I like to believe people are generally good, much like @EMostaque from Stable Diffusion. I’m tired of the idea that companies need to “protect” us from AI. In the few short months that Stable Diffusion has been released to the public we have seen amazing sets of new innovation and tools based on the models. This was all possible because of the lack of gatekeeping and the idea that people are good and everyone deserves to be able to explore and use these new ground breaking tools. I think only more incredible work is on the way. The way we think AI will be used will be just the tip of the iceberg. New and amazing uses no one has thought about will continue to evolve and blow minds. I truly believe humanity is in the beginning stages of something huge. Medical innovation all the way to creating pretty pictures will benefit from these new tools. Life as we know it is going to change dramatically in the next 10 years because of AI. I hope it is an inclusive world and helps push humanity to bigger and better things. I think those that are currently fearful are mostly just scared of change. Once they actually try the tools they will be amazed and sparked by the potential of what’s to come.

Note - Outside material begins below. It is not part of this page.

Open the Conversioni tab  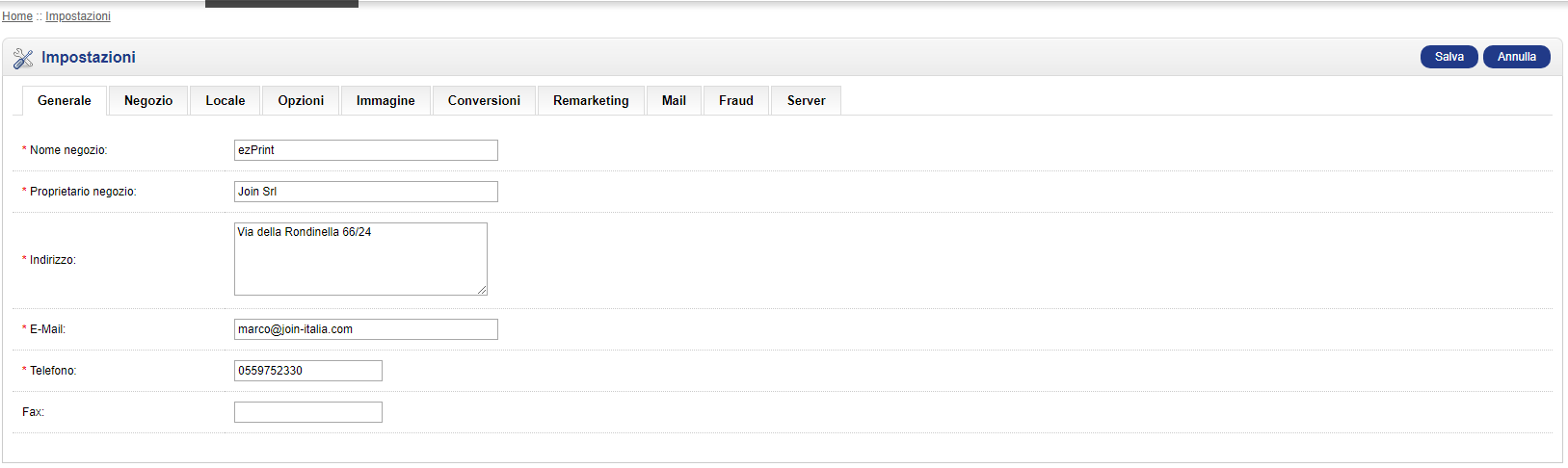484,100
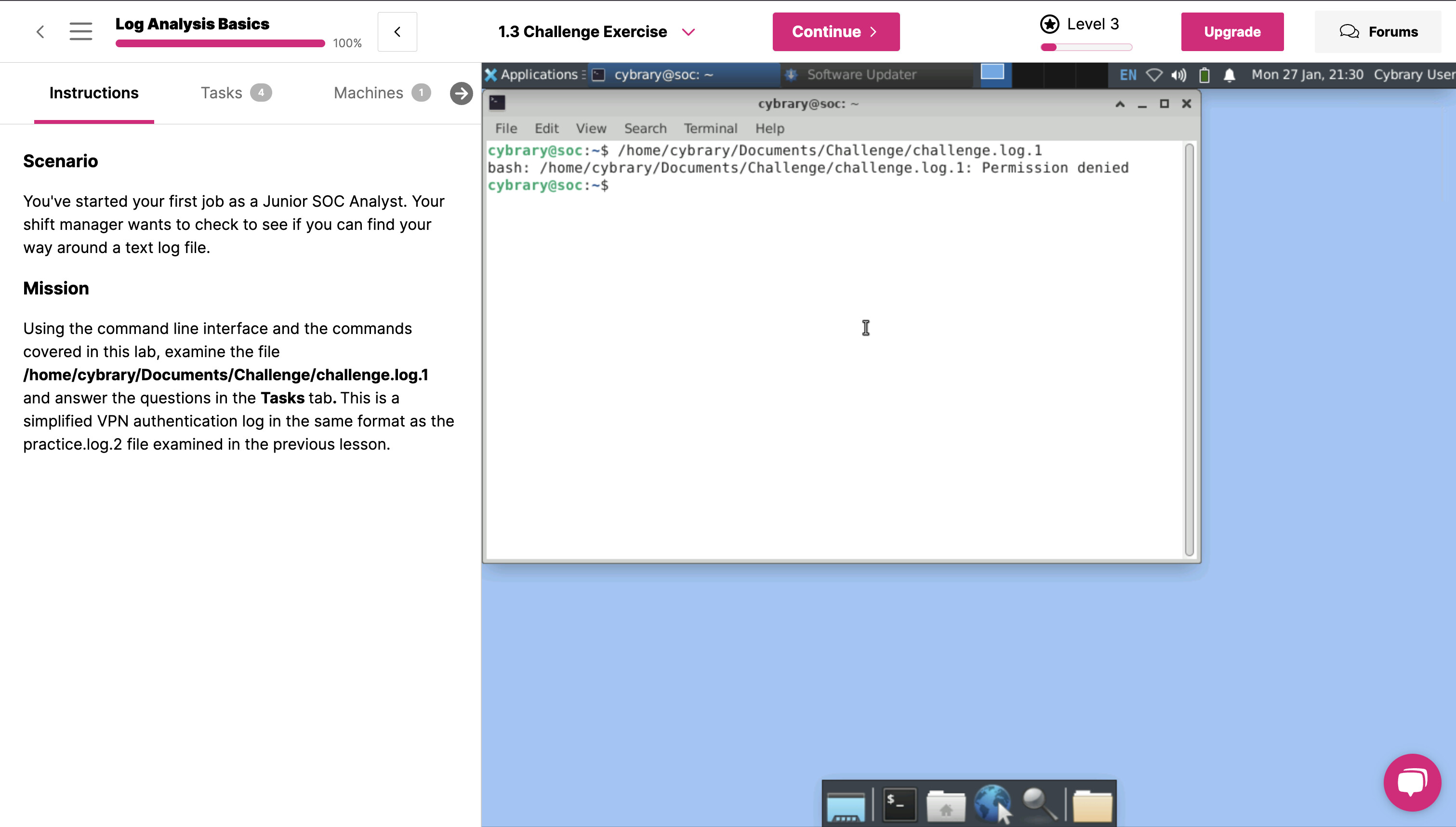The height and width of the screenshot is (827, 1456).
Task: Click the show desktop icon in dock
Action: [846, 805]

[AI Art Weekly] Who is your favourite artist?
I really enjoy artists that are pushing the idea of blockchain art further than just a pretty picture. While I love a good image and animations just as much as the next person. We have something special available to us with the blockchain. The smart contract. I think more and more artists will team up with devs similar to @muratpak. The smart contract can and should be used as part of the idea, another piece of the medium that lends to the idea. I’ve only had the opportunity to do this once, but the project was fun and something different. I collaborated with a developer I met on a weekly $ASH community twitter space. @ktrbychain and I discussed for a few weeks how we might collaborate together and the “Extraordinary Crystal” was born. Basically, one collector could buy the “Extraordinary Crystal” and while it would be locked to one wallet forever, anytime it was bought, sold or transferred it would spawn one of 5 other crystals that the recipient would receive. This is now a living breathing collection that has a life of its own and is touching people in @Donye_NFT‘s theframegames.com in weekly games and community functions. I never thought something like this would happen to the collection and it’s been awesome to see what others have done with it.